Stored data |
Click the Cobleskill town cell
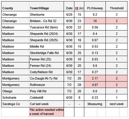 click(46, 98)
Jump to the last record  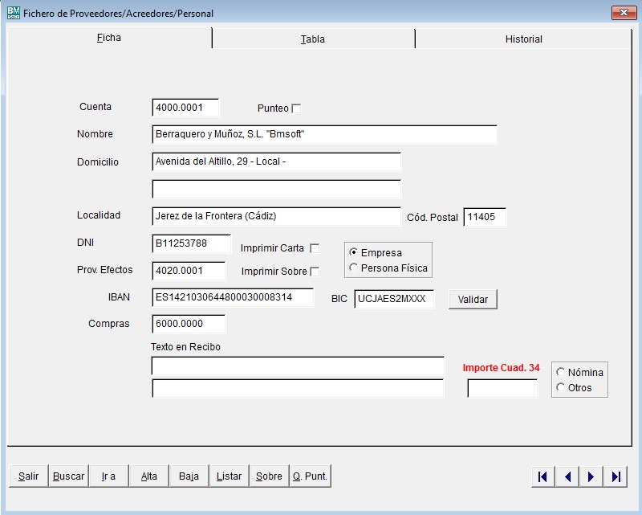(x=616, y=476)
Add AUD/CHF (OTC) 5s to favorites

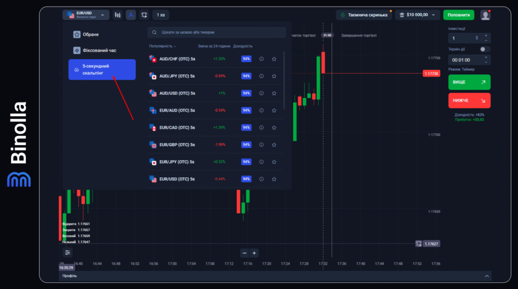[274, 59]
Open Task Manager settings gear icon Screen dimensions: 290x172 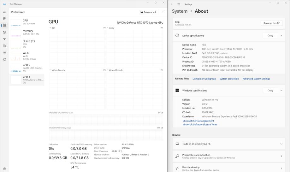[4, 169]
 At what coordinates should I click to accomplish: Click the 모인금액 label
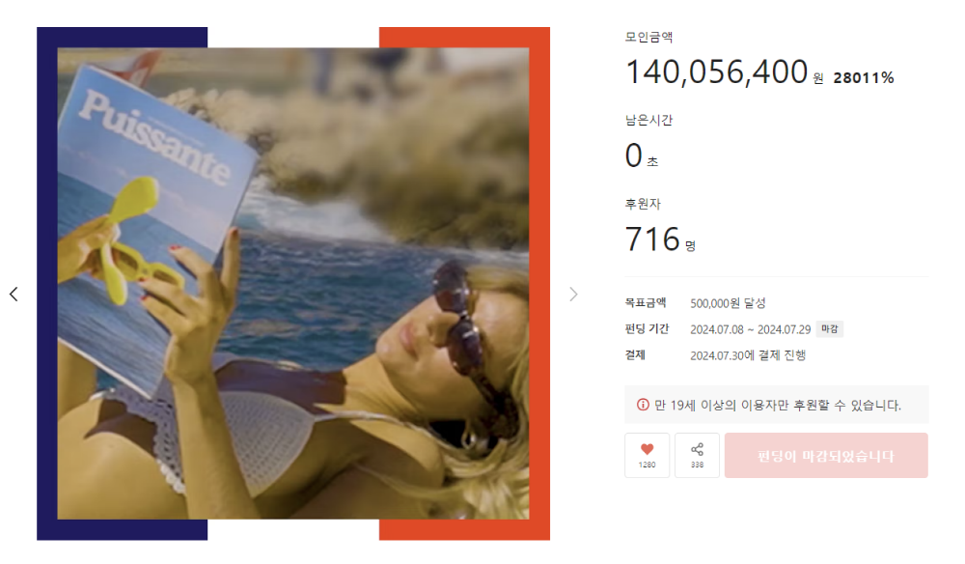648,37
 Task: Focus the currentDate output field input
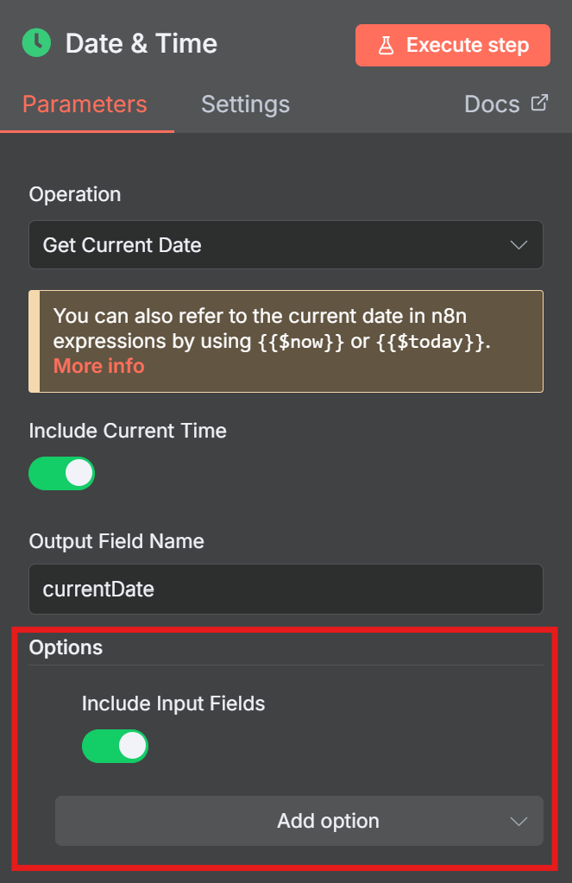[x=285, y=590]

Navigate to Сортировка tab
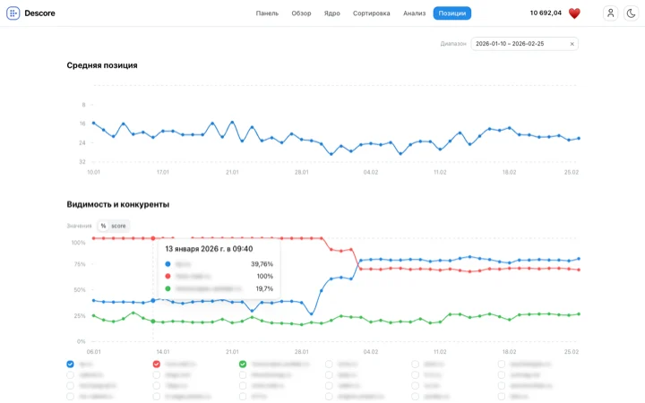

Task description |
Beginning with the line that has "Task: Focus the", repeat each remaining line of the data above word for word, keeping pictures out.

Exercise solution |
 Task: Focus the currentDate output field input
[x=285, y=590]

Navigate to Сортировка tab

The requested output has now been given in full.